Stored data entries:
........
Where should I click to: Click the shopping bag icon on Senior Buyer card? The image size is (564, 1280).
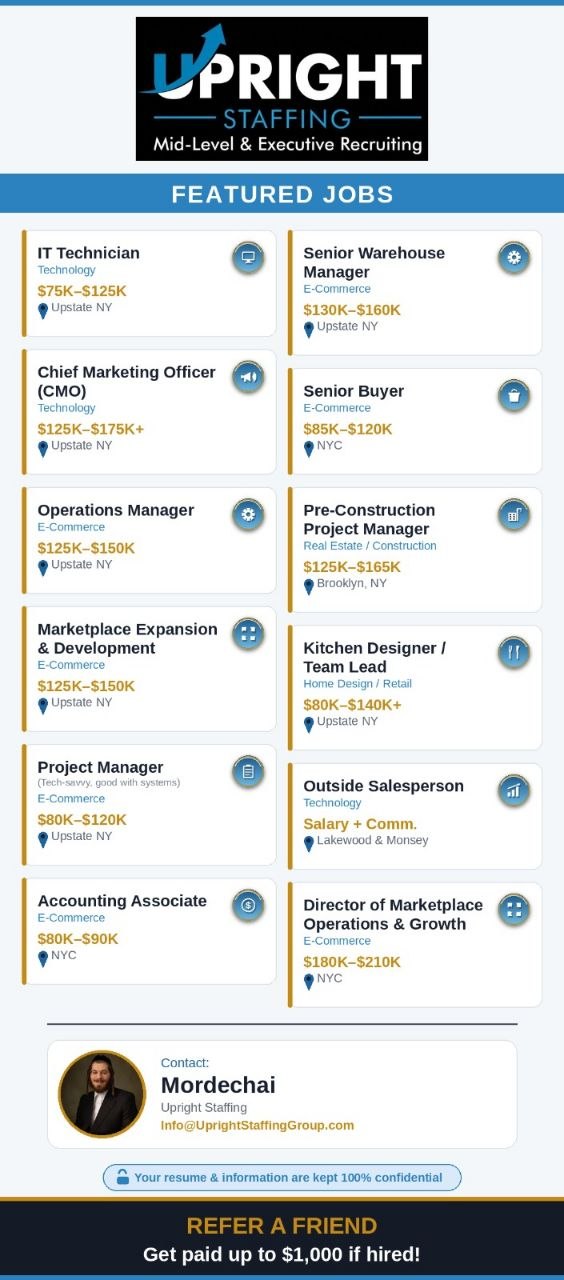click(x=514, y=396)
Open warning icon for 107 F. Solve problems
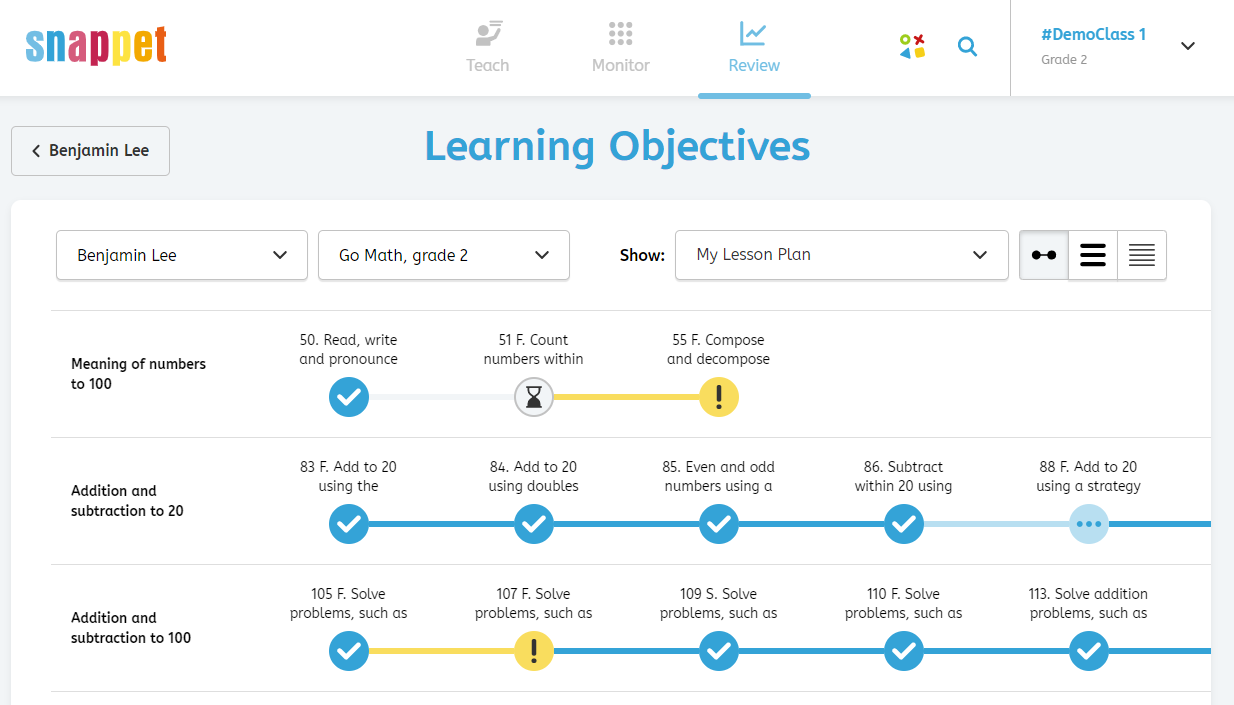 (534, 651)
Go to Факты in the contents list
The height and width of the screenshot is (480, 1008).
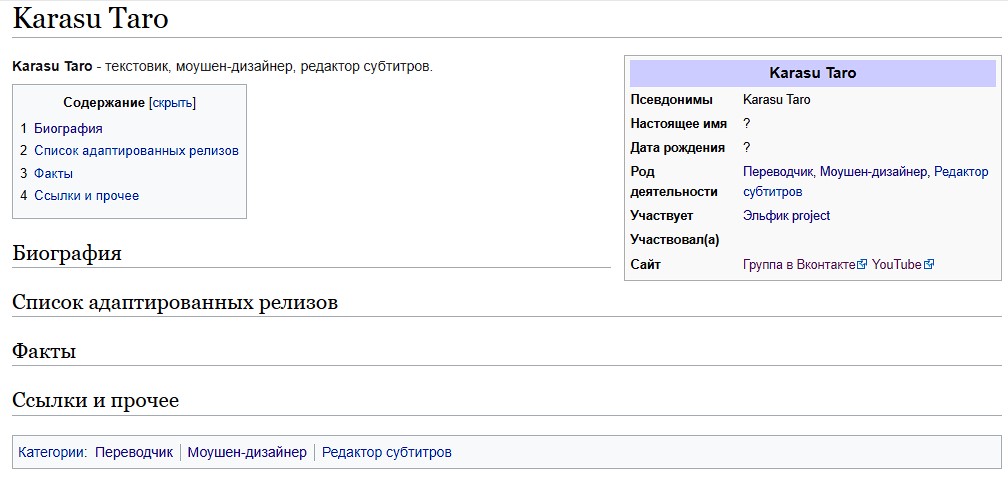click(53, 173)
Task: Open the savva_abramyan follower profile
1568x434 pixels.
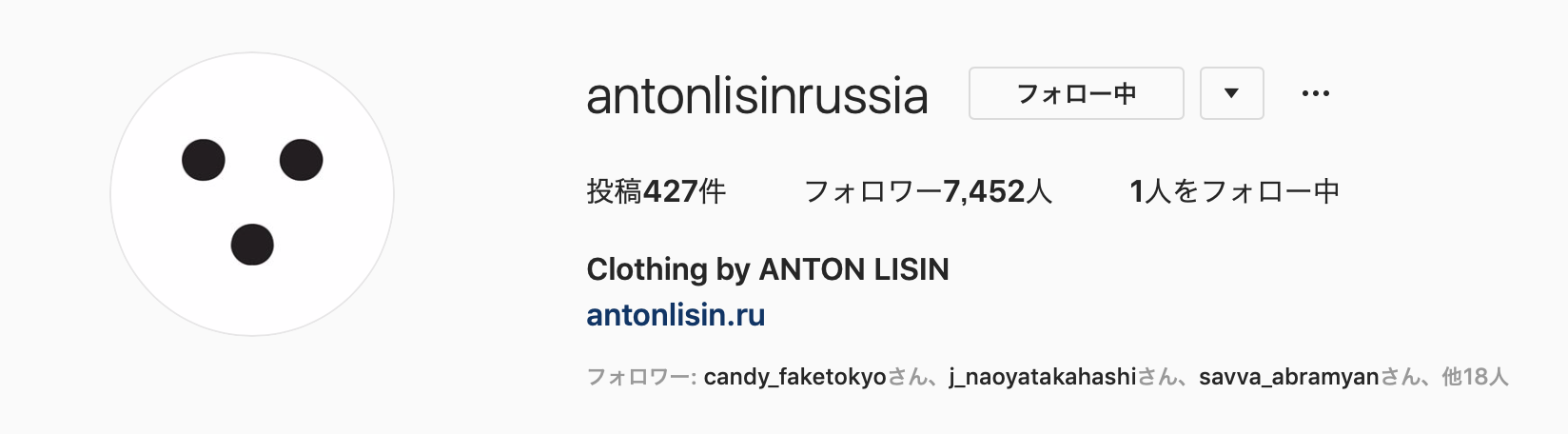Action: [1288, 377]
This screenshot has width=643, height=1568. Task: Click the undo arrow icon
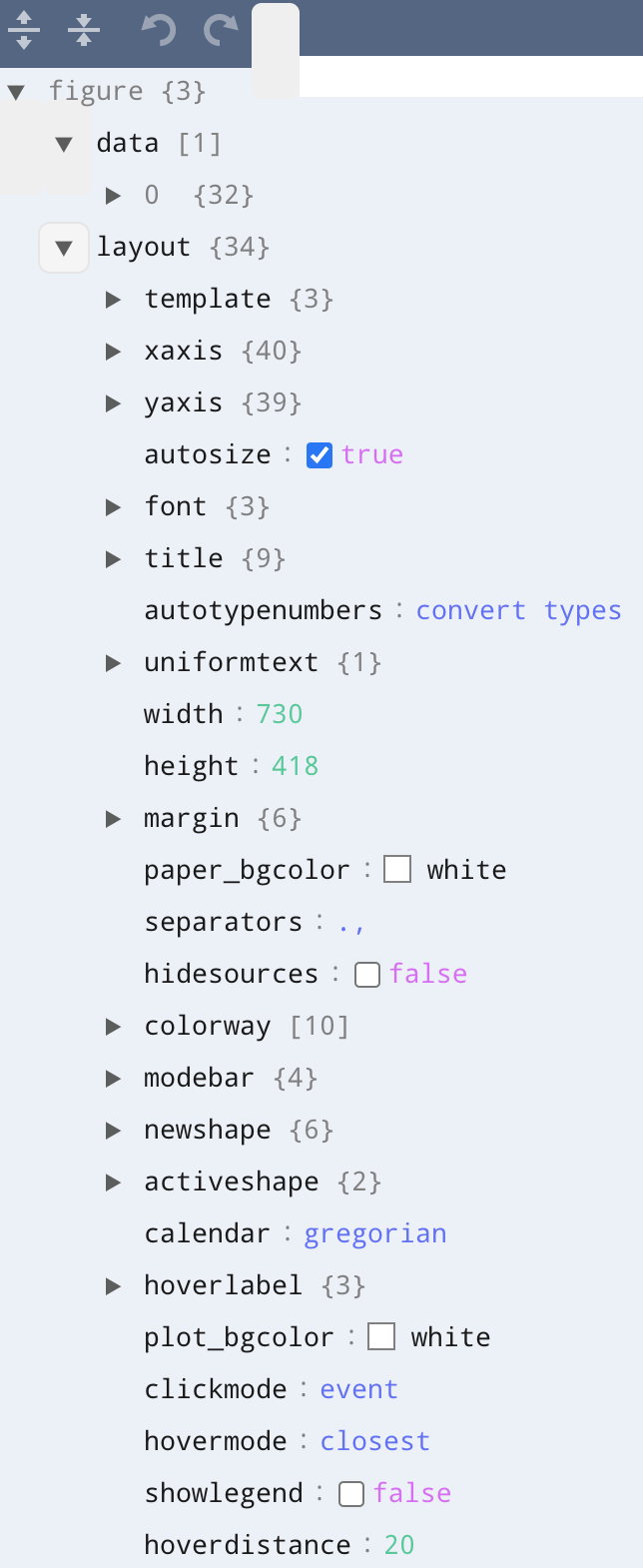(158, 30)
........
→ **Exercise goal**
Output exactly the lines from the line with "Go to Факты in the contents list" to the last line of the records, including both, and leave every picture out.

→ **Solution**
Go to Факты in the contents list
The height and width of the screenshot is (480, 1008).
click(53, 173)
Task: Open the savva_abramyan follower profile
1568x434 pixels.
Action: [1288, 377]
This screenshot has width=643, height=1568. Task: Click the undo arrow icon
(158, 30)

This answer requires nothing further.